Mental health professionals are increasingly called on to serve the legal process[15]. Sometimes clinicians are called as ordinary or "fact" witnesses to testify about occurrences they have perceived themselves (e.g., an assault by one patient on another). Other times, however, mental health professionals are called to the stand as "expert" witnesses, which allow them to serve in a different role. The function of an expert witness may be voluntarily assumed, as in the case of those forensic clinicians whose practice is almost entirely devoted to evaluations and courtroom testimony; however, sometimes clinicians are unwillingly drawn into the adversarial process. This may occur when a patient requires commitment or when the contact that a clinician had with a patient and the opinions that he formed become relevant to non-mental health litigation, such as a child custody case or a suit for psychic damages after a negligent act. Thus, all clinicians are susceptible to unexpected subpoenas and ought to be aware of the formal and informal rules governing their participation in courtroom proceedings.

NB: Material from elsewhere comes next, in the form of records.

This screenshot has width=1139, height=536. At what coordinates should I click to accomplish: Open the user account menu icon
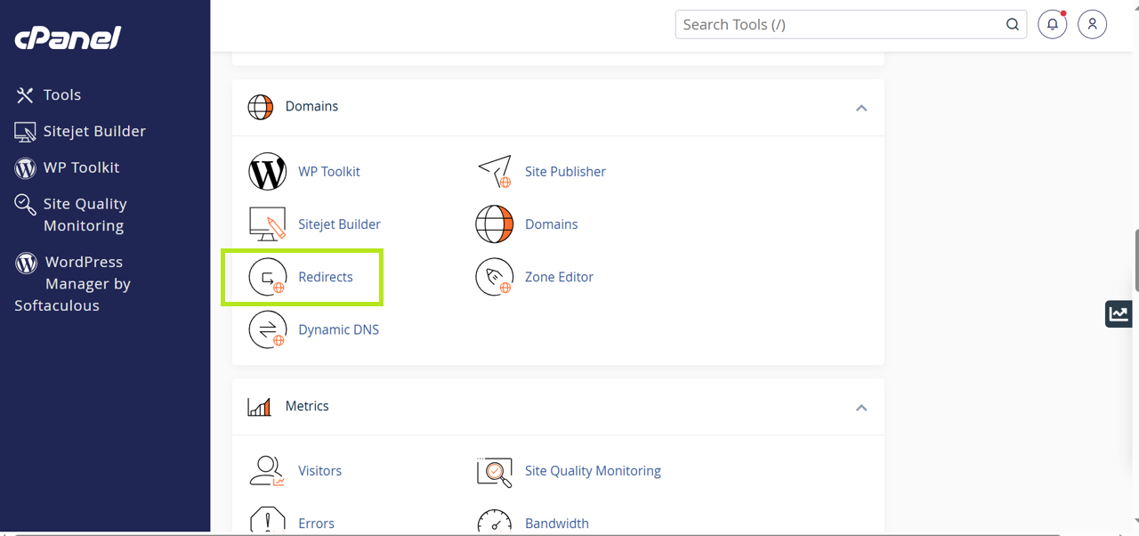point(1092,25)
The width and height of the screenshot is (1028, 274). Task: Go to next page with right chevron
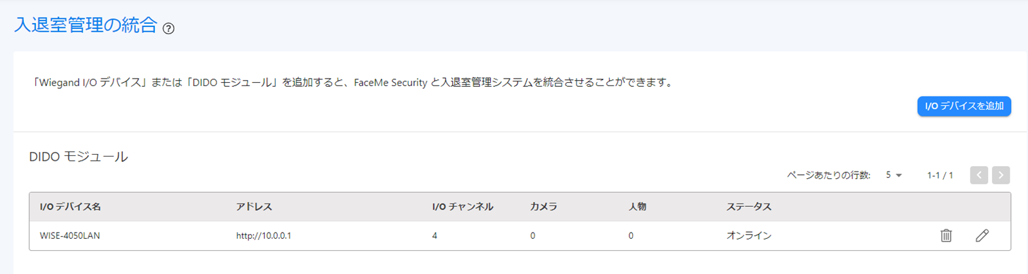click(1001, 175)
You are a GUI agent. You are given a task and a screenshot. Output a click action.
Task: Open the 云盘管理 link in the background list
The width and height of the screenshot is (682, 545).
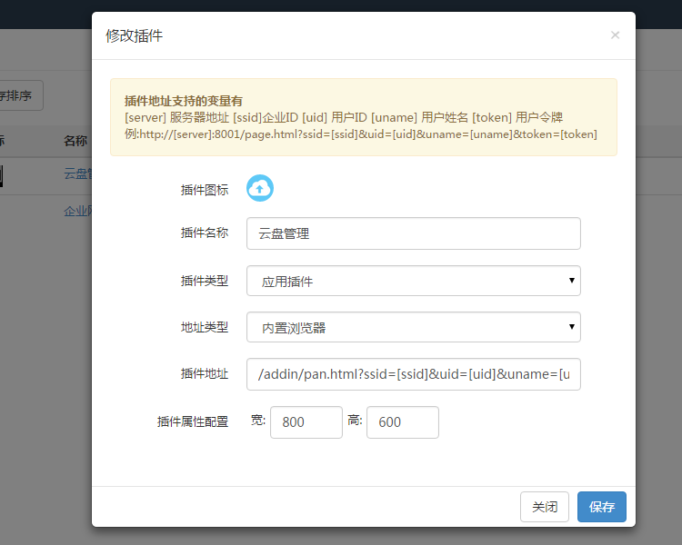pyautogui.click(x=76, y=173)
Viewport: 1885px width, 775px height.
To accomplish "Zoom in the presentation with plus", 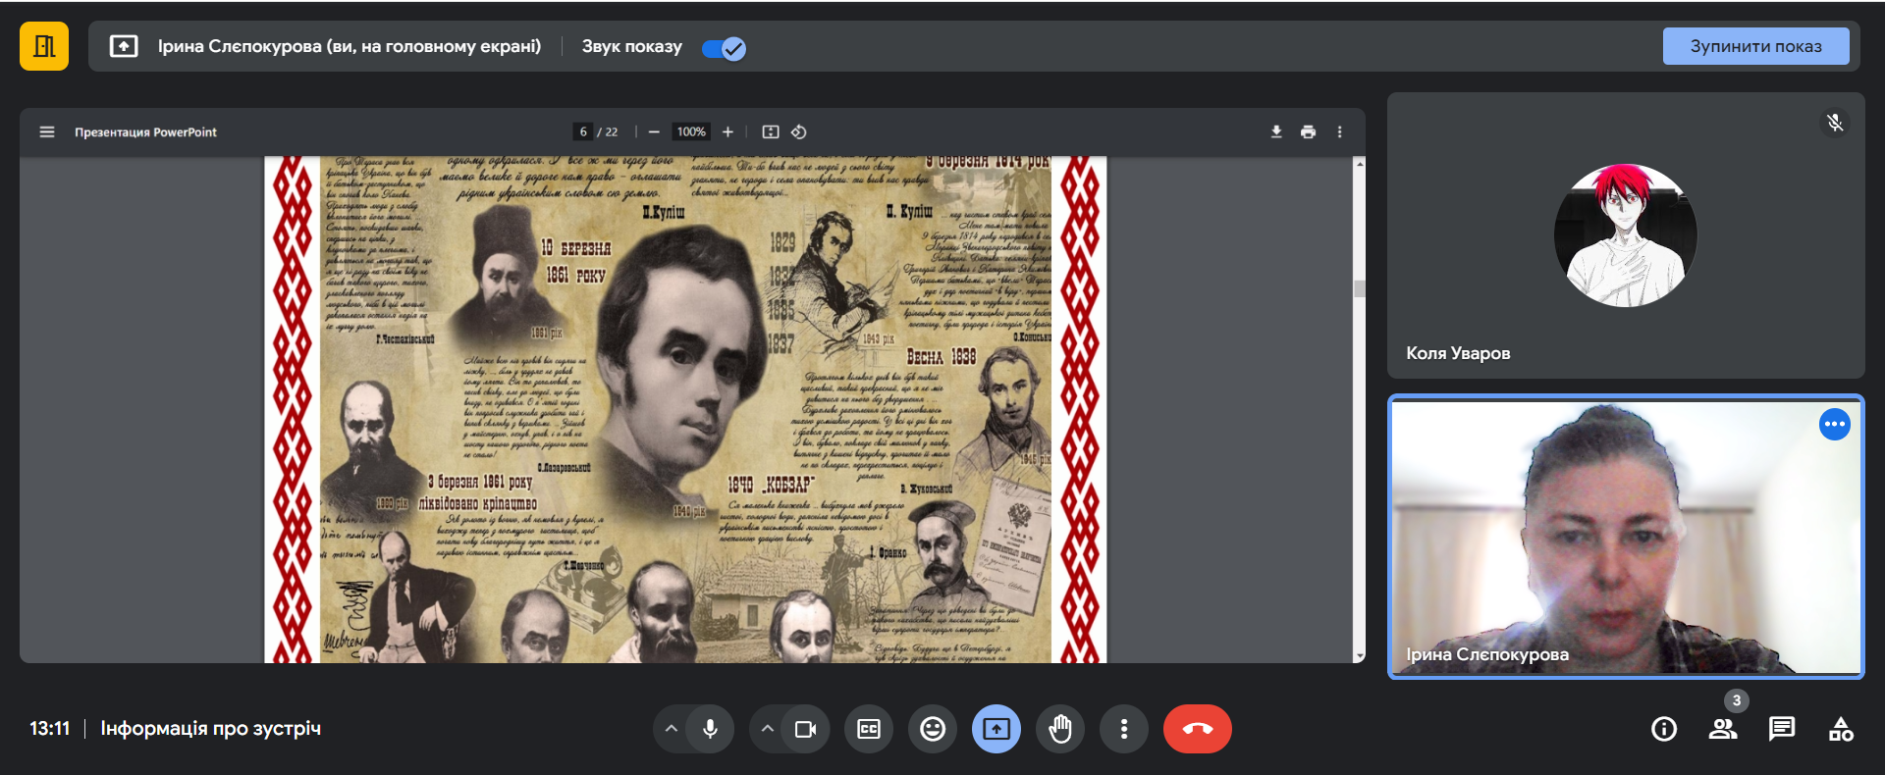I will click(727, 131).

Mental health professionals are called on by the legal system to provide testimony in a wide variety of cases, criminal, and civil. In the criminal area, forensic clinicians may be asked to comment on the competence of a person to make decisions throughout all the phases of the criminal investigation, trial, and punishment[15]. These include the competence to waive one's rights (e.g., the right not to be searched without a warrant, the right not to answer investigators' questions or make a confession), to stand trial, to plead guilty, to be sentenced, to waive appeal (especially in capital cases), and to be executed. The most well known and controversial role that mental health professionals play in the trial process is considered: Evaluating defendants criminal responsibility.

On the civil side, clinicians perform a similarly broad range of functions. They may assess a number of civil competences, including competence to make a will or contract, to make decisions about one's person and property, and to marry. Clinical experts are also called on to testify about a person's mental impairments insofar as they relate to the ability to work or could have been caused by an allegedly negligent act (emotional harms).

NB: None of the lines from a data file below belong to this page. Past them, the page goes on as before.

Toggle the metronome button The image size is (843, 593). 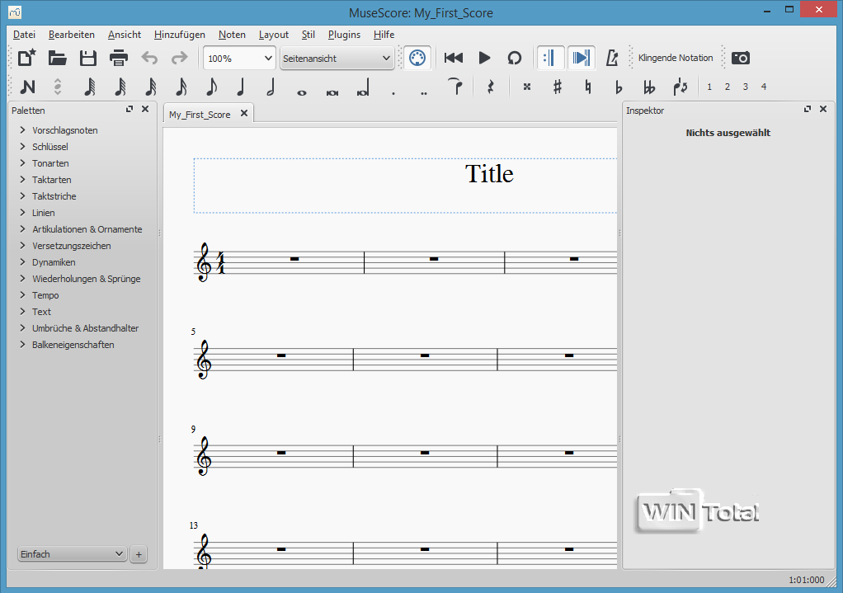click(611, 58)
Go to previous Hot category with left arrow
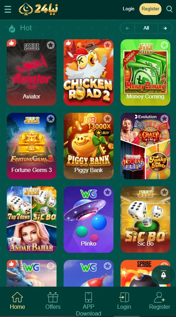 click(x=127, y=28)
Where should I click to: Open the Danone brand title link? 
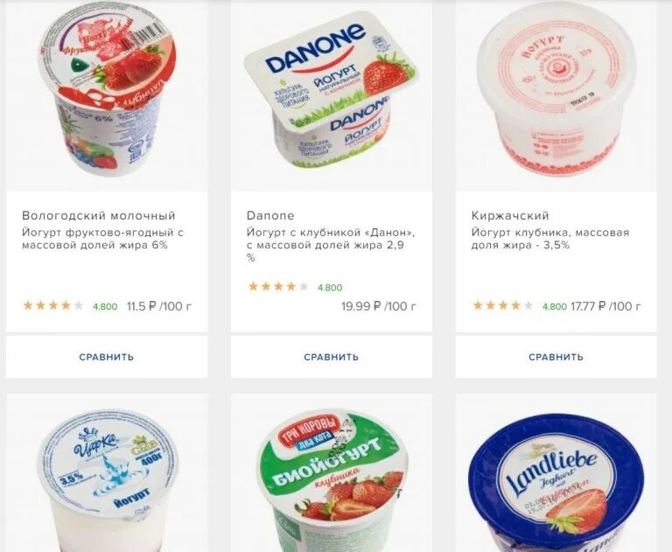click(x=270, y=215)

Clinicians who work with children are frequently involved in evaluations and testimony concerning juvenile delinquency, child custody, termination of parental rights, and newer issues, such as competence of the child to testify and how she may be protected in the courtroom.


CONCLUSION


The psychiatric examination is needed when psychological disorders that hurt the experience of good mental health and communication with other people prevent people in achieving of the desired success. Most often, it is about states that most people can recognize in themselves and others such as tension, anxiety, worry, anxiety, panic attacks, fears, thoughts, and actions that people are not able to control themselves, a pronounced feeling of tiredness, apathy, inability to feel happiness and satisfaction, disinterest for events in the environment, disturbance of concentration, difficulty remembering and recalling, faster mental fatigue, diminishing total intellectual ability, potentially increased need for medication, cigarettes, alcohol, or other psychoactive substances. In a small number of cases it is about more severe psychiatric disorders in which some people are unable to recognize their psychological difficulties or deny the existence of obvious psychological difficulties, which are often manifested in a disrupted experience of reality, strange ideas, possible hearing or visual hallucinations or deceptions, loss of control over the procedures, dependence on various psychoactive substances, severe disorders of work and social functioning, illegal behavior, and so on forth.